Hot Take: food is the new religion for people who are too "advanced" for religion.


----------



## REGENDarySumanai (Nov 12, 2018)

wateryketchup said:


> View attachment 591150


Every beer should have been labeled IPA. Also, small servings at inflated prices. Fuck you, if I wanted to pay out the ass for a meal, then I would have gone to multiple restaurants that have large portions.


----------



## Crunchy Leaf (Nov 12, 2018)

The Shadow said:


> Sliders should exist only as an appetizer. There's no reason to offer them as an entree.


I like ordering appetizer sliders as an entree, because a lot of regular restaurant entree burgers are HUGE. I get it, most Americans are fat, but some of us don't need a 1500 calorie meal.

Stop putting aioli (which is literally just mayonnaise) on everything. Also, bleu cheese crumbles or bleu cheese anything other than salad dressing.
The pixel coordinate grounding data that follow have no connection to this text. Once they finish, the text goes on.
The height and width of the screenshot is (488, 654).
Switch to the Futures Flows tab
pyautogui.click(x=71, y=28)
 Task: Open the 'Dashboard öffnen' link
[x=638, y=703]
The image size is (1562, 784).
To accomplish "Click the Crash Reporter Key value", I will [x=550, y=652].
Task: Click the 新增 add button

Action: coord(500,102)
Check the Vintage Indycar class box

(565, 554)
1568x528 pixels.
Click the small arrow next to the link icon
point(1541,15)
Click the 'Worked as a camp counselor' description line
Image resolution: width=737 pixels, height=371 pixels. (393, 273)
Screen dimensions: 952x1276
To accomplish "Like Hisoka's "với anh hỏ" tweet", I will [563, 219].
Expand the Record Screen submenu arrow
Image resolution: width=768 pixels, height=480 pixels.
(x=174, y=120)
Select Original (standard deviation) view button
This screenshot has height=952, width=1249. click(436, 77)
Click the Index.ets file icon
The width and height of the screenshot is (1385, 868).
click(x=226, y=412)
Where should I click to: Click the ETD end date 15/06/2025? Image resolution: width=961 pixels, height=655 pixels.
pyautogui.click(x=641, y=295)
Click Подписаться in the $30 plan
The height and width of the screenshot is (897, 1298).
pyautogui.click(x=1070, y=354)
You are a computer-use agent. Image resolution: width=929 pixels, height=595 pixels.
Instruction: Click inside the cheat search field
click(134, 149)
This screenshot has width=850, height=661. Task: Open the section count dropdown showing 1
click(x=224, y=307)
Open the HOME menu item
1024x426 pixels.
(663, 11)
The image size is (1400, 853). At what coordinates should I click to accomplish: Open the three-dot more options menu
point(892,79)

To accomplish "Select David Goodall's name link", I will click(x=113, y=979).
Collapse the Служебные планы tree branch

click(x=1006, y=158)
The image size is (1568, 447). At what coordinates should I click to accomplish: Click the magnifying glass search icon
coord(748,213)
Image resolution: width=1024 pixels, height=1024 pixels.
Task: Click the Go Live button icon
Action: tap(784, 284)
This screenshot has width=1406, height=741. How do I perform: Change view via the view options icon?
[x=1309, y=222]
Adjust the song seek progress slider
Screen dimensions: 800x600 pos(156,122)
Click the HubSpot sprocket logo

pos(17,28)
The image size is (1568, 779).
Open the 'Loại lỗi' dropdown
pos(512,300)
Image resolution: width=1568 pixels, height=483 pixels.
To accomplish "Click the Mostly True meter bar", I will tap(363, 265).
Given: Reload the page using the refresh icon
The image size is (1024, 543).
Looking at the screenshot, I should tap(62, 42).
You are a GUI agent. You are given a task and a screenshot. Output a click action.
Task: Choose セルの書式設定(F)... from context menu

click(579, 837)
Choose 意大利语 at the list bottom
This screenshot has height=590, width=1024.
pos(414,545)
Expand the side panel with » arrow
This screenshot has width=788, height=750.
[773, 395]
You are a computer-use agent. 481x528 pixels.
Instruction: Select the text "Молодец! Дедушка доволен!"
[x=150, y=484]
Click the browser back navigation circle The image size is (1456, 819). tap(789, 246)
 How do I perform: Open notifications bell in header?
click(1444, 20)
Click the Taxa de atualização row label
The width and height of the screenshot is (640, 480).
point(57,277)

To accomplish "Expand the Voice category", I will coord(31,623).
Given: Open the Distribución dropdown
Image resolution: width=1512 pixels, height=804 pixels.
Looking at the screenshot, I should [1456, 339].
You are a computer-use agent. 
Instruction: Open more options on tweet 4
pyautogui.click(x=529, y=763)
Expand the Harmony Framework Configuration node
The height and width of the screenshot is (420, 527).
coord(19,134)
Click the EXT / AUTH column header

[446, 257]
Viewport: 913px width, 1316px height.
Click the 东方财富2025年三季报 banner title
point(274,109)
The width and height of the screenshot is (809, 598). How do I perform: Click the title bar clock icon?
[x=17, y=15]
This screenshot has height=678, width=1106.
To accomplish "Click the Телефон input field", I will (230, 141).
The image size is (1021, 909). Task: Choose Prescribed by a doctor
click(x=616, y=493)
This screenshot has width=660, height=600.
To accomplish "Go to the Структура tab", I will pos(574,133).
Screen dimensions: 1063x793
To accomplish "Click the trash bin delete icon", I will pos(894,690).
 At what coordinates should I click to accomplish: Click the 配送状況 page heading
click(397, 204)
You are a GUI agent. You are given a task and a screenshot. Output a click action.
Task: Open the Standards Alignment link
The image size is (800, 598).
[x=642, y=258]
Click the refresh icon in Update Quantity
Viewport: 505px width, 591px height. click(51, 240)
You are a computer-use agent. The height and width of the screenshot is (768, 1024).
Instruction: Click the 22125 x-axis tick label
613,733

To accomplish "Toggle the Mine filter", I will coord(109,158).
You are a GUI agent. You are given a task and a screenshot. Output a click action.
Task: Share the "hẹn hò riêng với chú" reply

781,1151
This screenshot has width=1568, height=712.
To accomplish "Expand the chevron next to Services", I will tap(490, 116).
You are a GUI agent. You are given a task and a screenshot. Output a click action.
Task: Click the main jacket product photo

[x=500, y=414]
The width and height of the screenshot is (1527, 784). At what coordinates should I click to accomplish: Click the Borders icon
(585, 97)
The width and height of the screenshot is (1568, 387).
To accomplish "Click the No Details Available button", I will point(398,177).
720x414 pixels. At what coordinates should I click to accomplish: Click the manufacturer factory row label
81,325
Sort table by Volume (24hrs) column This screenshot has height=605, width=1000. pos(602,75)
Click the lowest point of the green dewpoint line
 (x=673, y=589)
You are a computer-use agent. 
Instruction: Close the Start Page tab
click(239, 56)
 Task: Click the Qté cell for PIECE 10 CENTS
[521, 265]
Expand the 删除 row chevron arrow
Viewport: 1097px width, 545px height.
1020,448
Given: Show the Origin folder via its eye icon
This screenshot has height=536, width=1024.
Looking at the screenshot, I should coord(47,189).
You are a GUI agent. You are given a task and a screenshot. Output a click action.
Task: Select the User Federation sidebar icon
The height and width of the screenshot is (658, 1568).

Asian fusion food. I don't mean the natural fusion that happens when one culture is introduced to another, like how Chinese restaurants in Boston have lobster dishes. But the deliberate weird food mixing that is trying SO hard to be hip and trendy.


----------



## Mulberry Tree (Nov 12, 2018)

making every damn thing into a burrito. Sushi burrito, phở burrito, cotton candy "burritos" stuffed with ice cream and candy. 



Spoiler: whatever the fuck this is


----------



## MerriedxReldnahc (Nov 12, 2018)

wateryketchup said:


> View attachment 591150


This is basically every brewery in my hometown. And everything has to be an IPA and super hoppy.
I can't talk though because I'm one of those douchebags who drinks ciders brewed by monks or some shit. 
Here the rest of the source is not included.